Но, обдумывая тему, убеждаешься, что трудно ее трактовать иначе… Слишком огромное явление — мировая война, чтобы расценить ее значение вне общего философско-исторического масштаба. Конечно, вполне возможны, даже необходимы и частные, специальные подходы к ней: с точки зрения технически военной, конкретно исторической, экономической, государственно-правовой и т. п. Сотни полезных монографий уже осуществляют эти подходы. Но все же они должны быть дополнены и, так сказать, увенчаны, осмыслены общим анализом великой катастрофы в свете философии культуры и философии истории. Ибо с неслыханной остротой ставит война именно вопросы общего философско-исторического и культурно-философского порядка.

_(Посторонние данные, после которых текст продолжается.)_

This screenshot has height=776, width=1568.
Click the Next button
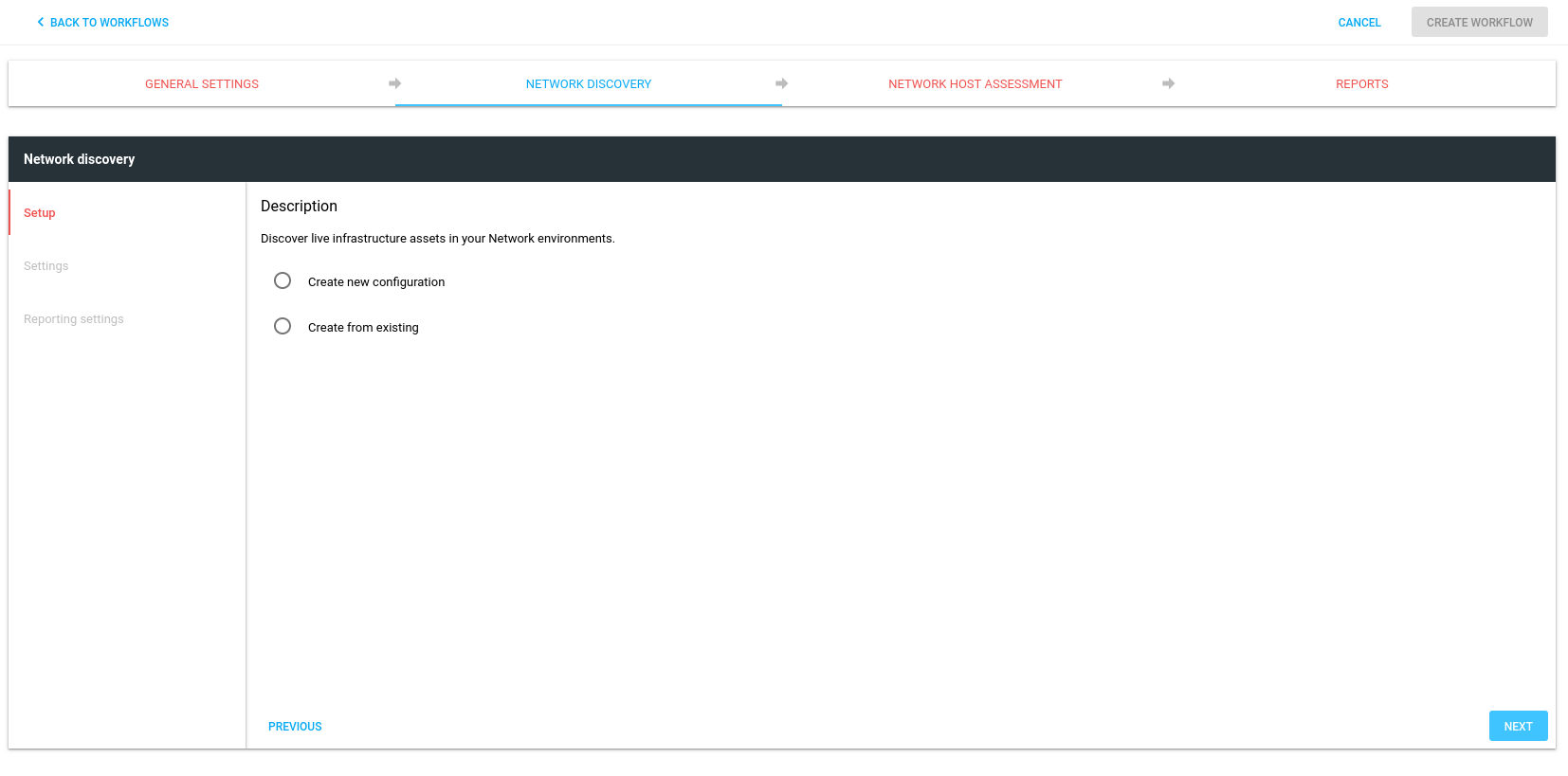(x=1517, y=726)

Этим объясняется необычайное оживление в наше время соответствующей литературы. Особенно в Германии и России — где максимум горя обостряет мысль — проблемы ставятся в предельной четкости и надлежащем разрезе. И разве современные немецкие и русские писатели не полагают центром своих размышлений судьбу Европы, будущее европейской цивилизации? Шпенглер породил бурный взрыв идей, несчетный рой откликов.
Его много — и не без оснований — оспаривают, но редко отрицают, что он — знамение времени. У него есть уже спутники, есть и попутчики. У нас в России те же темы ставятся самостоятельно — и мыслью, и жизнью. Ал. Блока мы уже цитировали. В его стиле А.Белый (ср. особенно его «На перевале», 1923 [305] ), Бердяев с друзьями, затем евразийцы, словом, «религиозно-романтический» сектор нашей интеллигенции.
Но, допустим, это все — «мечтатели», фантасты, не люди позитивного ума и точной науки. Однако и из стана ученых все чаще слышатся знаменательные голоса. Ферреро мы упоминали. Русские историки Ростовцев и Виппер в ряде ярких статей приходят к аналогичным выводам. Среди политиков, экономистов и публицистов — от Ллойд-Джорджа и Нитти до Кейнса и Ландау — мысль о трагическом худосочии Европы за это десятилетие стала очередной, боевой, тревожащей, причем марксистские писатели объясняют кризис вырождением буржуазии и буржуазного строя. Как бы то ни было, «отрицательные тезисы» славянофильства словно и впрямь входят в моду, и, что особенно любопытно, среди самих европейцев. Конечно, в «исправленном и дополненном» виде: mutatis mutandis (Внеся необходимые изменения — лат.).